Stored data
==*==
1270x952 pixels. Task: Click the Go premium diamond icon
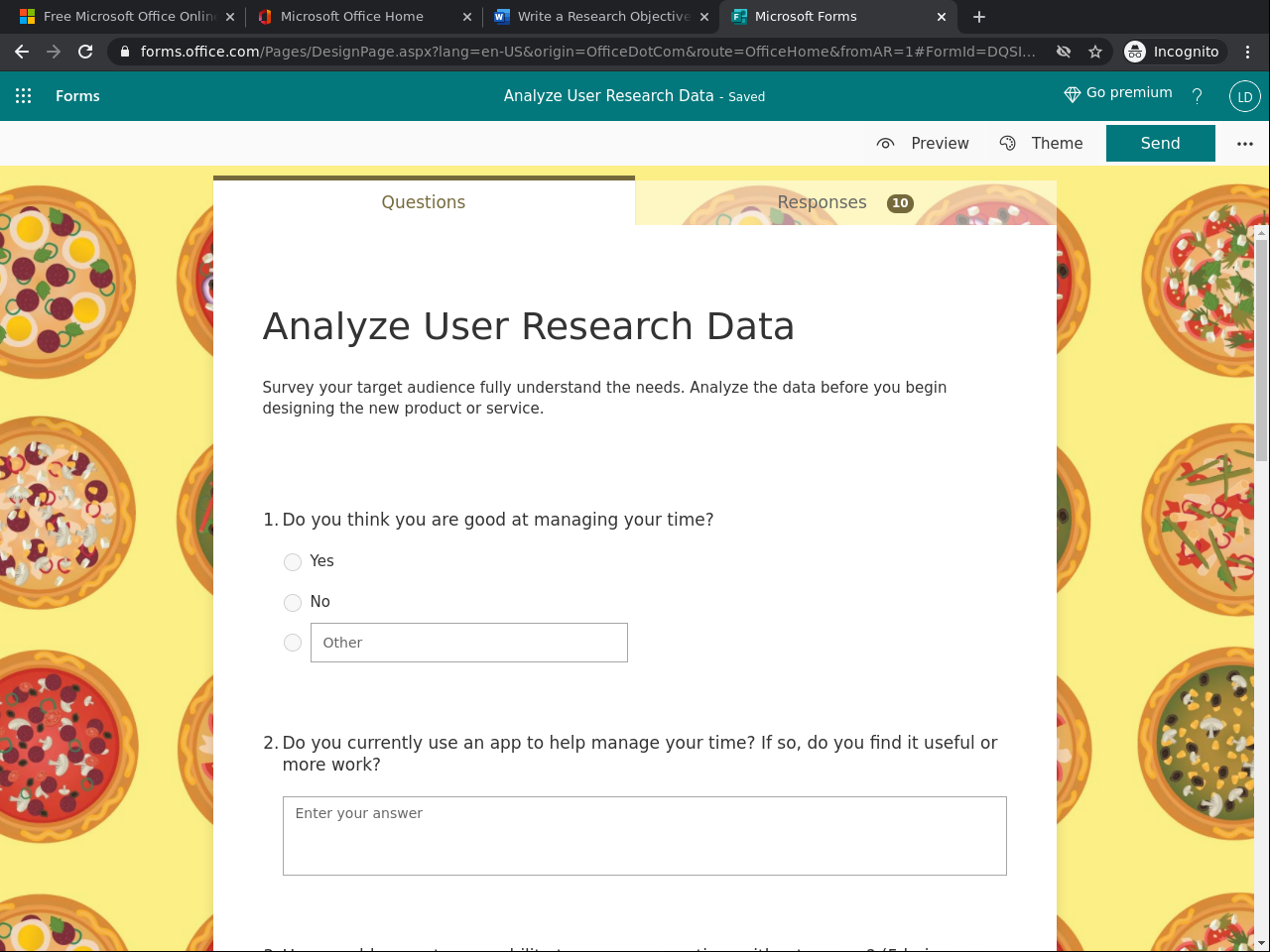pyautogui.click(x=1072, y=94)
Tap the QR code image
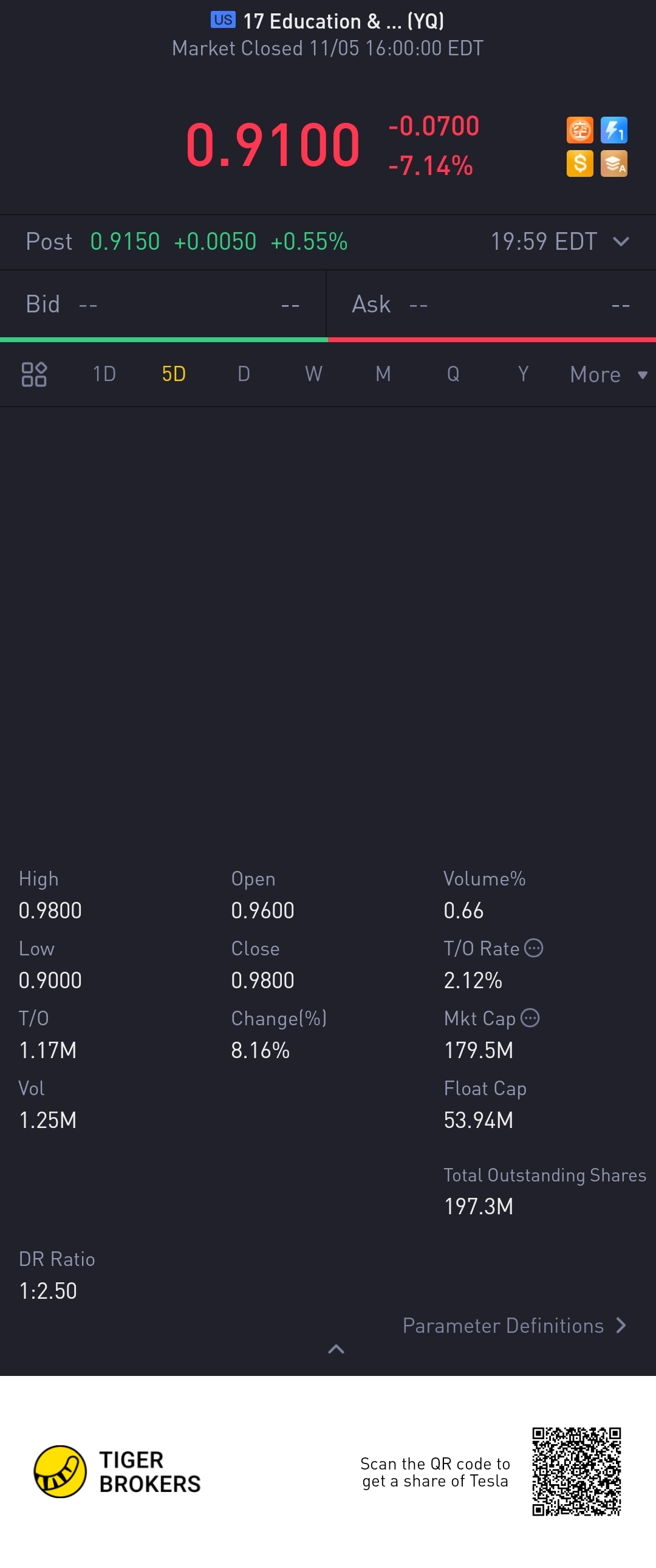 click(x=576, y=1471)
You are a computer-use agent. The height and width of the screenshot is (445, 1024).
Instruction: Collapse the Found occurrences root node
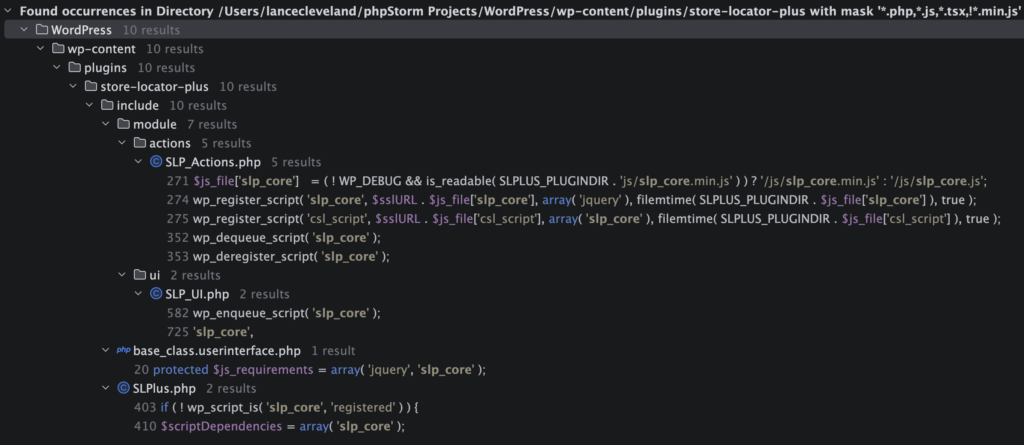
==*==
Only the lines from the one containing "You are a computer-use" through the last line of the entries belong in the answer, given again exactly. Images stay out.

* _Exercise solution_:
You are a computer-use agent. The height and width of the screenshot is (445, 1024).
Instruction: Collapse the Found occurrences root node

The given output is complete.